Theippan Maung Wa (သိပ္ပံမောင်ဝ /my/; 5 June 1899 – 6 June 1942) was a Burmese writer, and one of the pioneers of the Hkit San literary movement. The movement searched for a new style and content in Burmese literature before the Second World War starting with Hkit san ponbyin (Experimental Tales, 1934, 1938).

==Early works==
He started writing newspaper articles whilst still in high school assuming the pen name Waziya Tint. In 1919, he graduated from the Maha Buddhaghosa High School with distinctions in Burmese and Pali literature. Soon after he began his studies in Rangoon College in 1920, the first university student strike in the history of Burma broke out, and he left university to teach at the first of the National Schools that came into being, as an act of defiance against the colonial education system, until 1923. Sein Tin resumed his studies later and graduated B.A. Hons. with distinctions in Burmese in 1927, the first student in Burmese history to do so.

Theippan Kyaungtha Maung Mya Thwin (Science Student Maung Mya Thwin) was the pen name he used in the Campus magazine and in the Ganda Lawka magazine established by J S Furnivall where the Hkit San movement joined by such writers as Zawgyi and Min Thu Wun began to take shape. He then started to write under the name Theippan Maung Wa in the Dagon magazine published by Ledi Pandita U Maung Gyi and the Kyipwayay (Growth) magazine published by U Hla; both of these became a platform for the Hkit San movement. He also wrote plays in Kyipwayay assuming a woman's name, Tint Tint, besides literary critiques and other articles.
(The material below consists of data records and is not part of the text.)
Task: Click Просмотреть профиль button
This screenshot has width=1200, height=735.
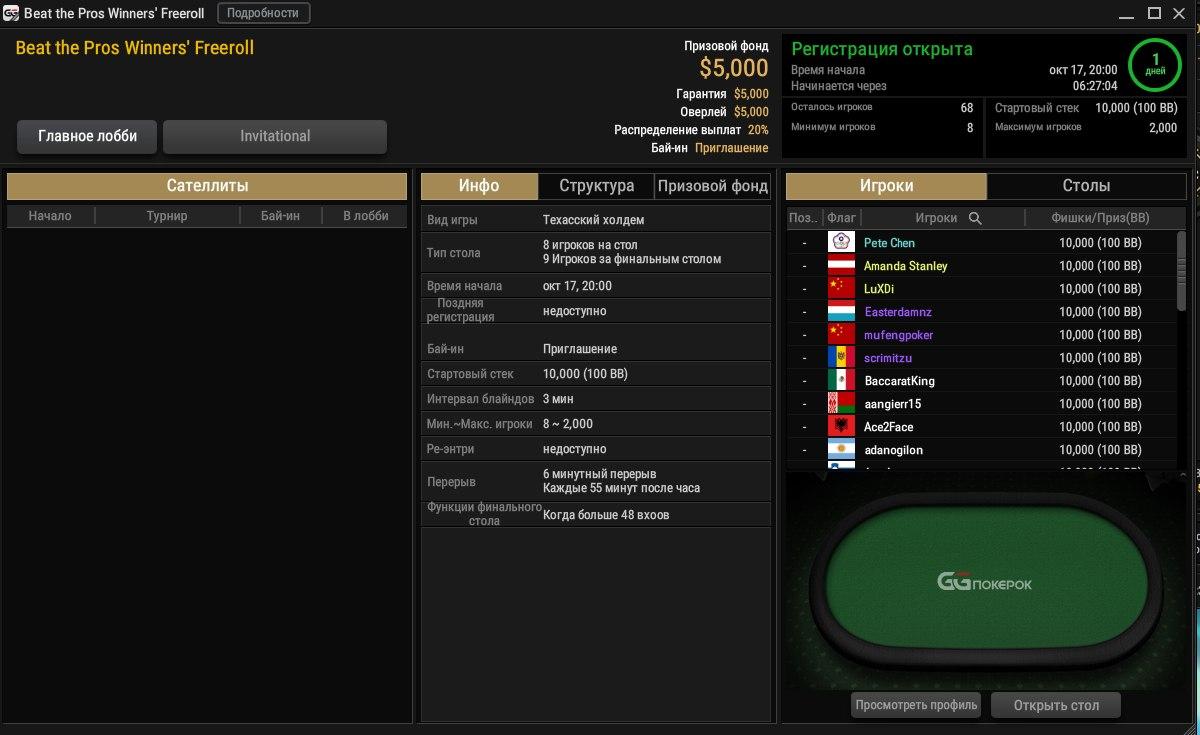Action: click(x=916, y=705)
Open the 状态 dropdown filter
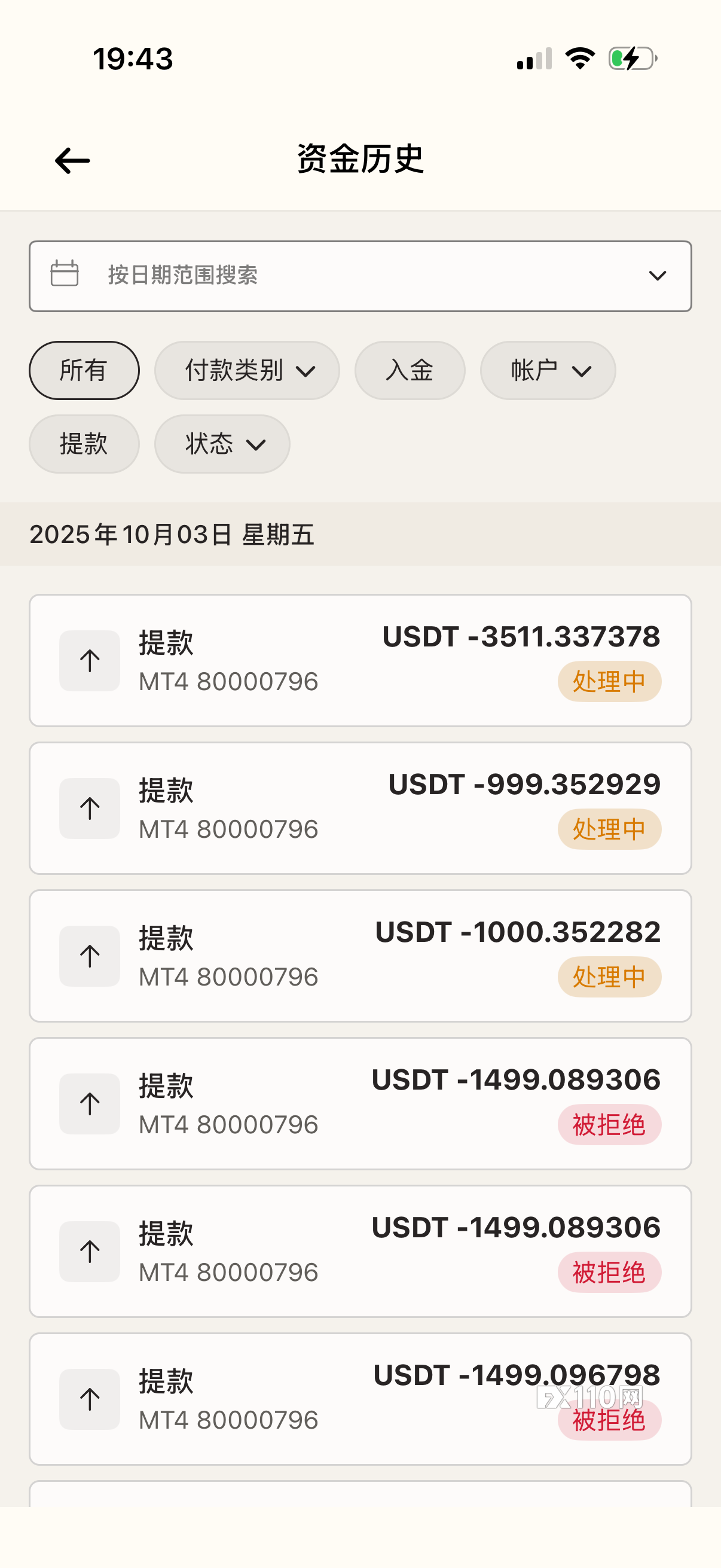 [x=222, y=444]
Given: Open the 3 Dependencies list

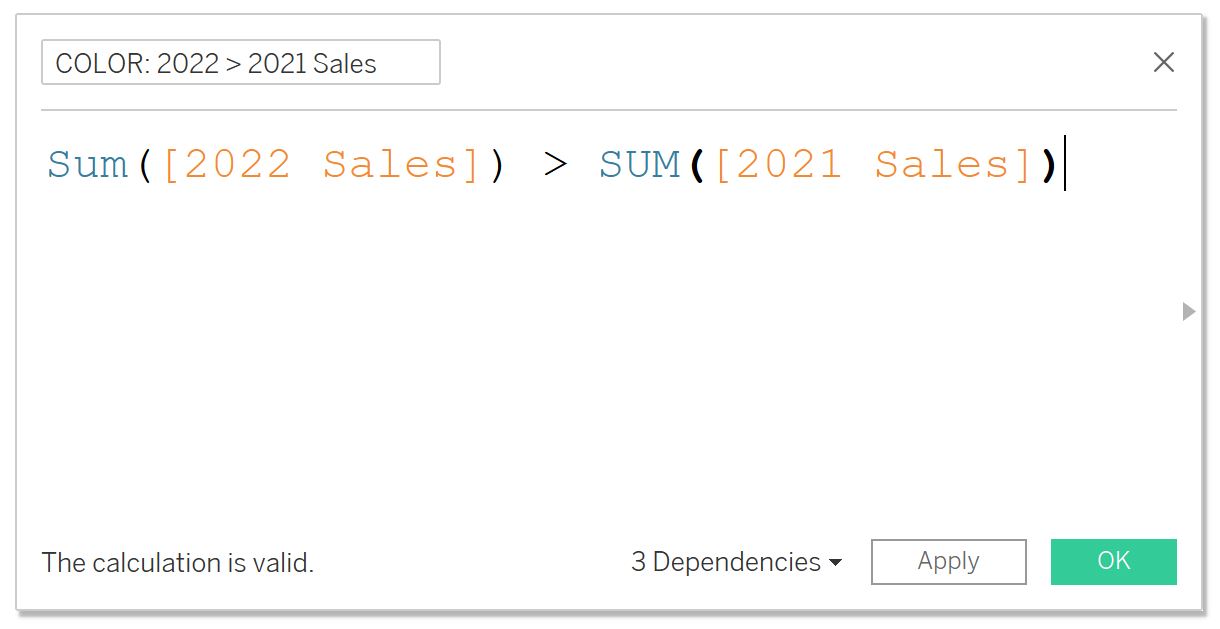Looking at the screenshot, I should (726, 562).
==Civil servant and writer==
Sein Tin went on to Christ Church of Oxford University to study for the Indian Civil Service exam and on his return from Britain in 1929, served as a district officer in rural Salin Township, Burma during the colonial period.
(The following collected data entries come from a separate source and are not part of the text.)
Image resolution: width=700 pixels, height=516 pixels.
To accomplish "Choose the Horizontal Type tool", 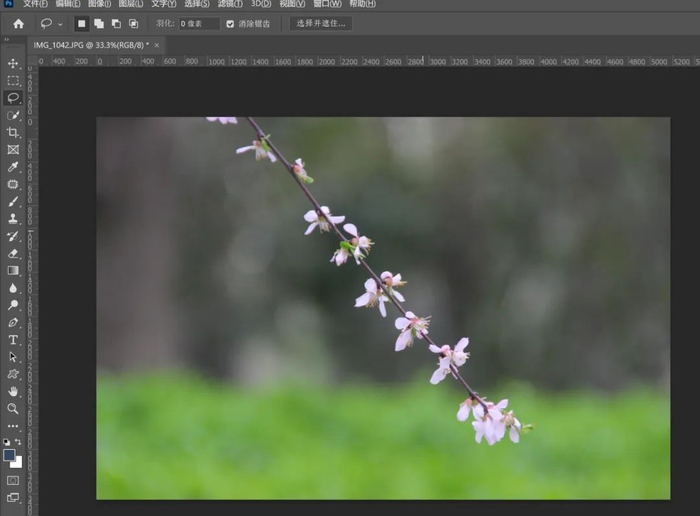I will 13,340.
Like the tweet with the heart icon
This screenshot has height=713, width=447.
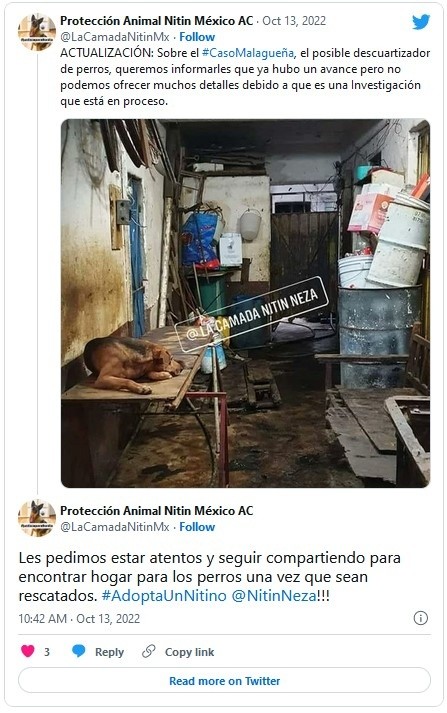pos(28,651)
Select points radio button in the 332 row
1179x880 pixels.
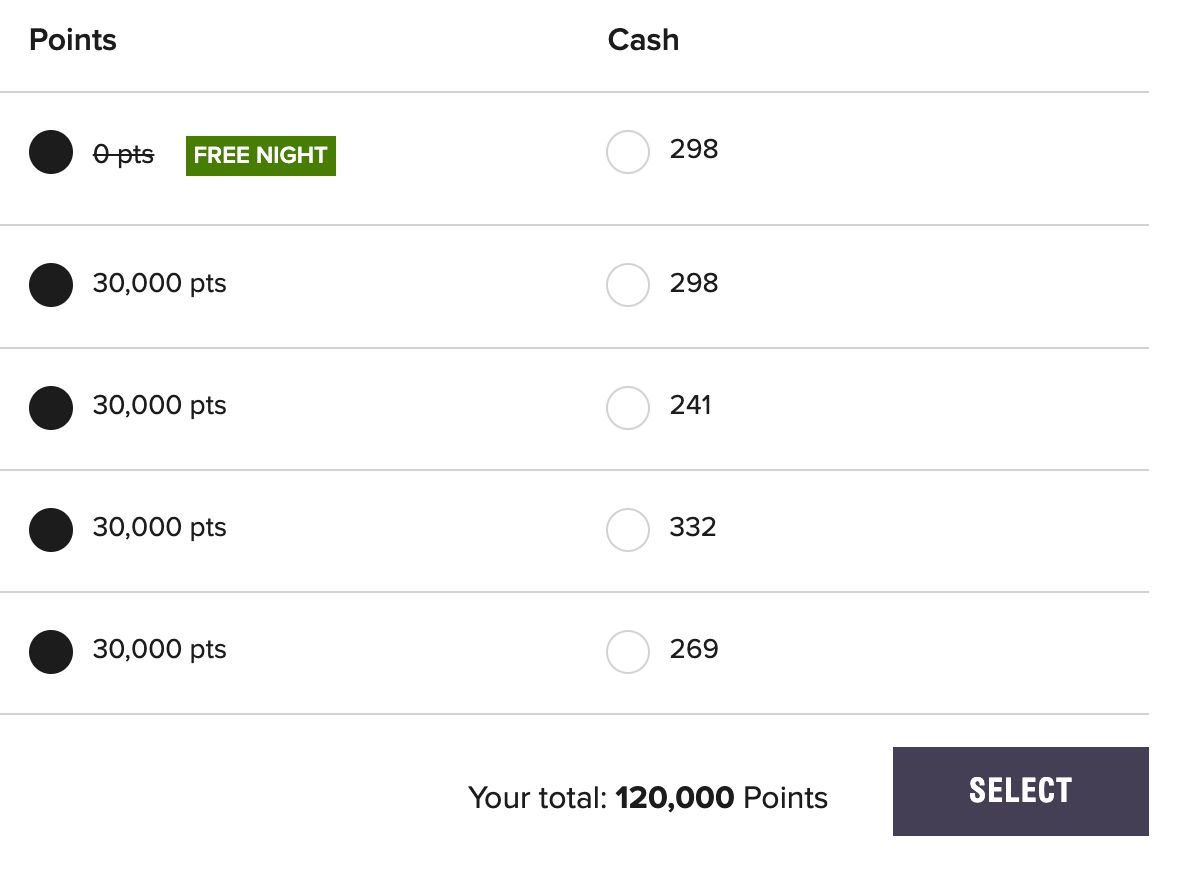point(51,529)
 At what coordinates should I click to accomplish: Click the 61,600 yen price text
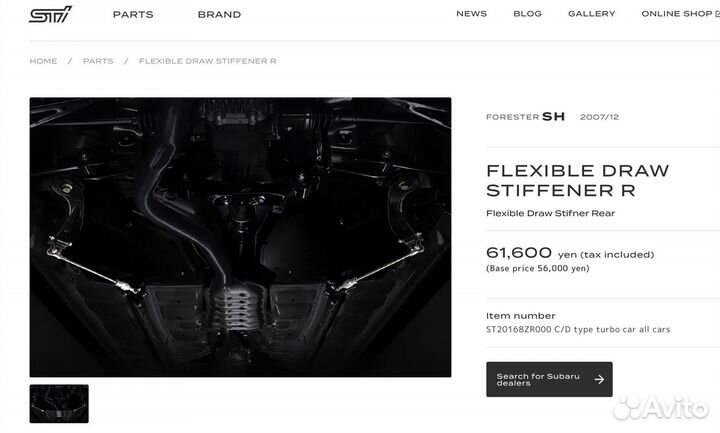pos(570,253)
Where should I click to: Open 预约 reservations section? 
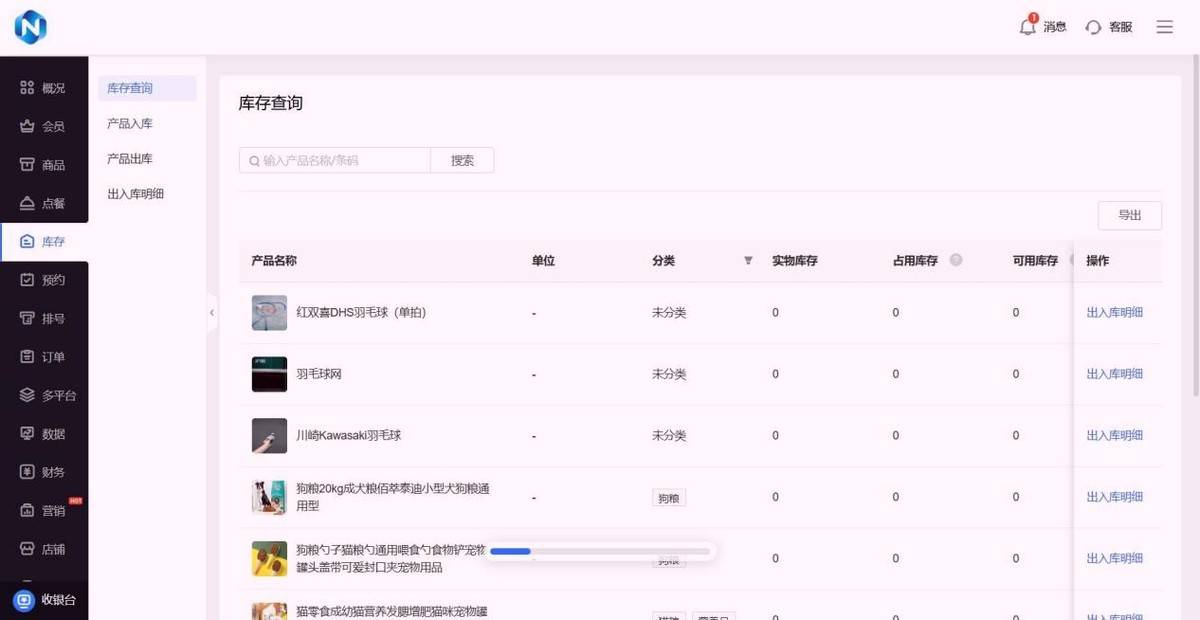click(x=43, y=280)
He wrote a series of small sketches based on his observations of rural life, many of which were critical of political and economic institutions, both colonial and indigenous, such as the following works,

- Pyissandarit (The Backwaters or Limbo, 1933, Ganda Lawka) was a glimpse at life in a small Burmese fishing village before World War II. It depicts the harsh circumstances in the village and the petty feuds that arose among its inhabitants.
- Leilan Pwè (The Auction, 1933, Ganda Lawka) took place during the colonial period. The story is a depiction and implicit critique of a fishery auction, a Western economic institution not particularly well-suited to the Burmese as the story shows.
- Ma-yway Mi (Eve of Election, 1932) took place before World War II during the colonial period. It describes the political factionalism that was arising among Burmese politicians even at this early date and which would only increase in post-independence Burma.

A collection of 36 of these short stories, published between 1929 and 1941 mostly in Ganda Lawka, became prescribed school text in the 1960s published by Sarpay Beikman. His letters to Kyipwayay U Hla between 1933 and 1942 were published by the latter, subsequently known as Ludu U Hla, 3 decades later. U Hla also published Tint Tint Pyazat (Plays by Tint Tint); he had been instrumental in the search for and the eventual publication of Sit Atwin Neizin Hmattan (War Diary) in 1966.

==Death==
Theippan Maung Wa was killed by armed robbers near Kanbalu during the Japanese invasion in 1942 on the day after his 43rd birthday.